[TASK DETAILS]:
Copy every line from the records that holds the word "width".

[MATERIAL TO PROCESS]:
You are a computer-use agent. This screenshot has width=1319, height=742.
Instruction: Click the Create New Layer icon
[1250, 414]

---

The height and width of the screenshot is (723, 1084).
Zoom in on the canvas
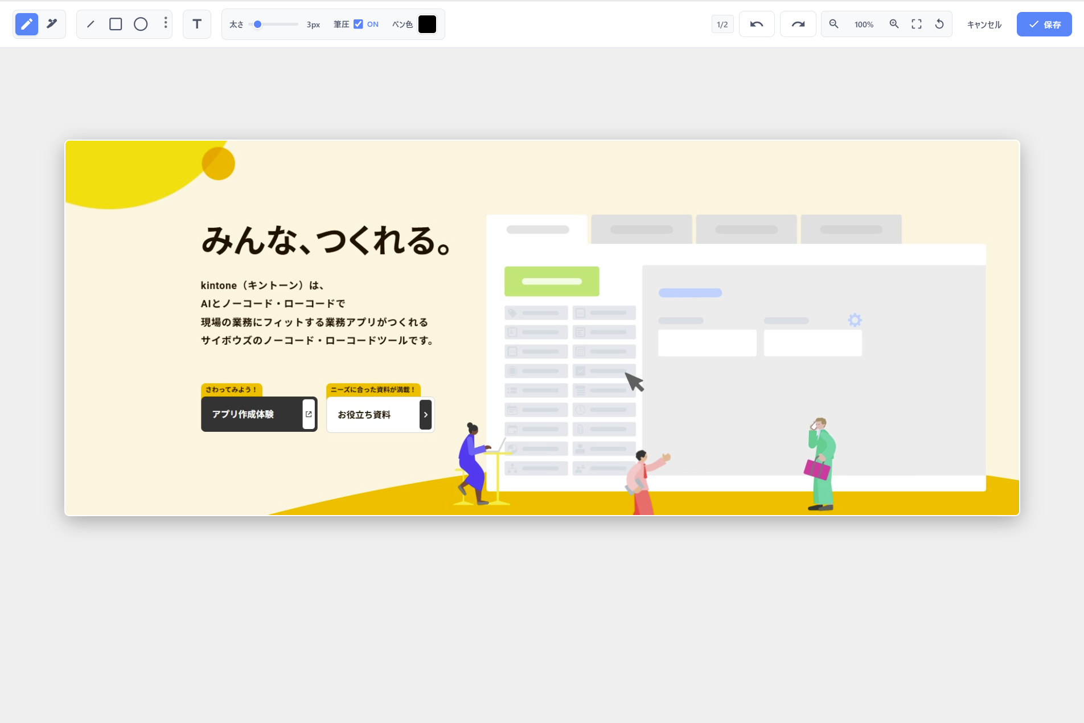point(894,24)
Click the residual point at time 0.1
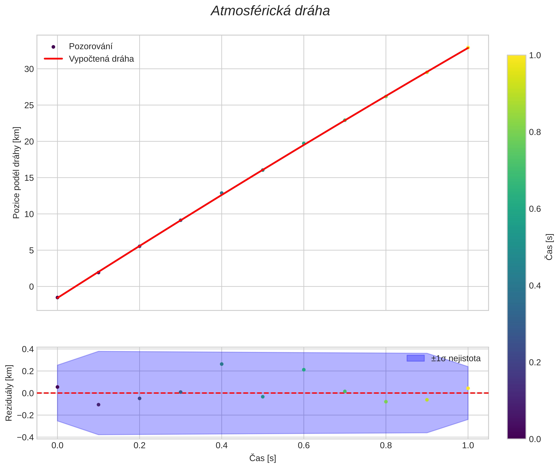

[TASK SOLUTION]:
You are a computer-use agent. This screenshot has width=1319, height=742.
The height and width of the screenshot is (723, 1084).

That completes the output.